→ WHAT IS REQUIRED: Taking the listing below, restate word for word each line from the line with "Given: Switch to the Detection Tools tab" to the line with "The image size is (1372, 893).", ends included, and stop there.

***** SUPPLIED DATA *****

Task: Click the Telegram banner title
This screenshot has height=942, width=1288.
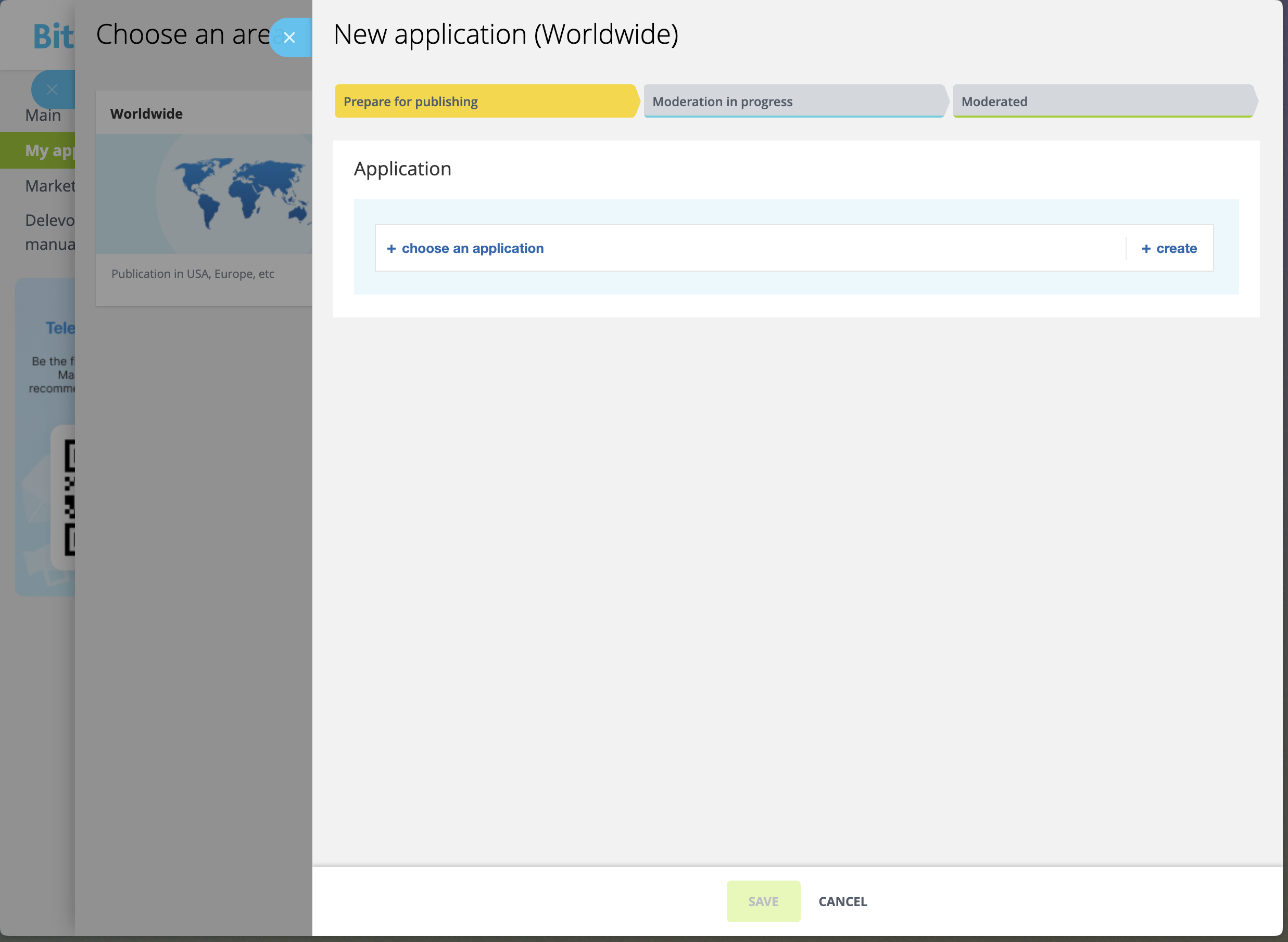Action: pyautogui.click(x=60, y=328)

*****
***** SUPPLIED DATA *****

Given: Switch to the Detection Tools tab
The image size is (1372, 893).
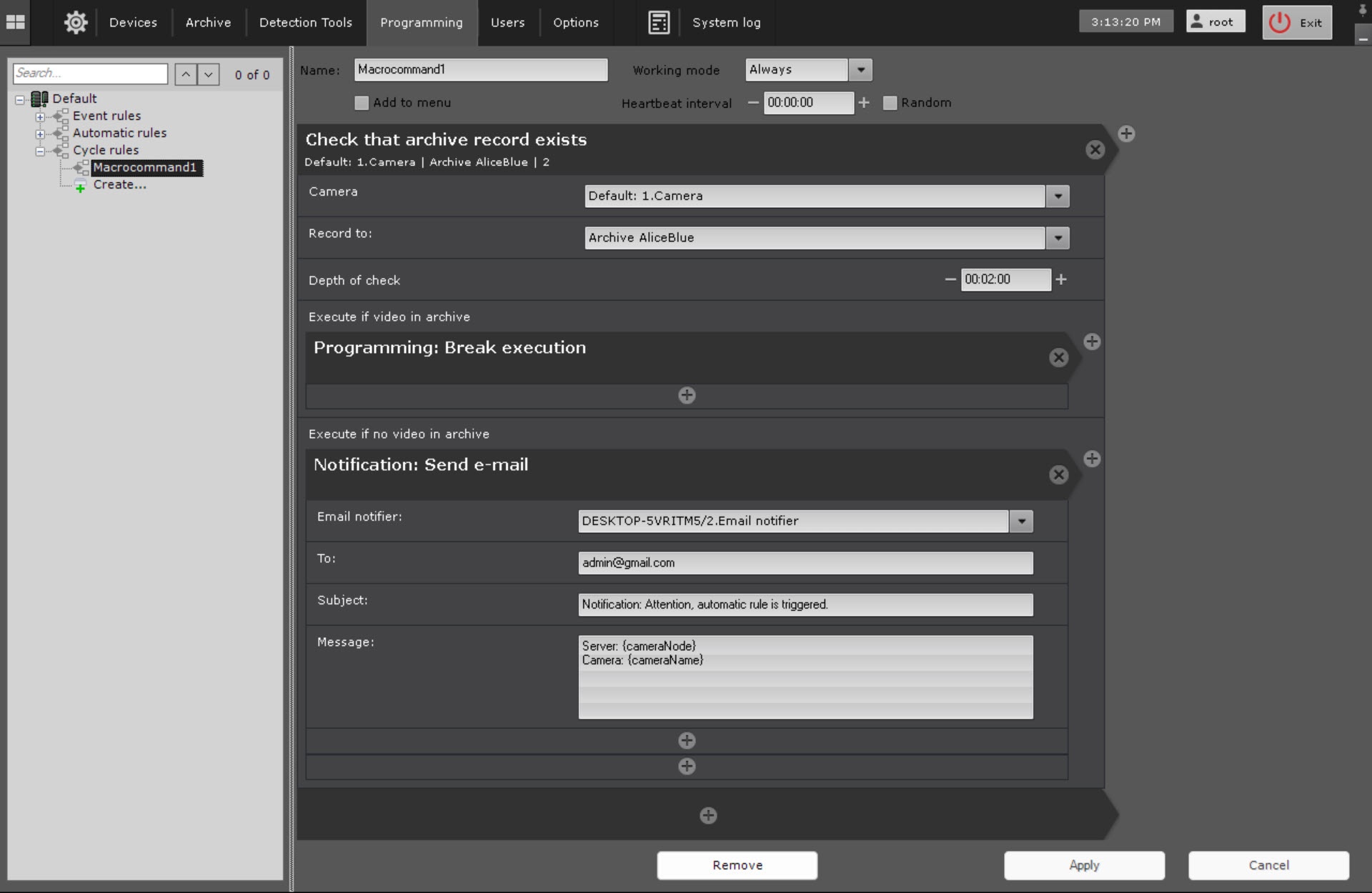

*****

→ OUTPUT FOR THIS TASK:
Given: Switch to the Detection Tools tab
The image size is (1372, 893).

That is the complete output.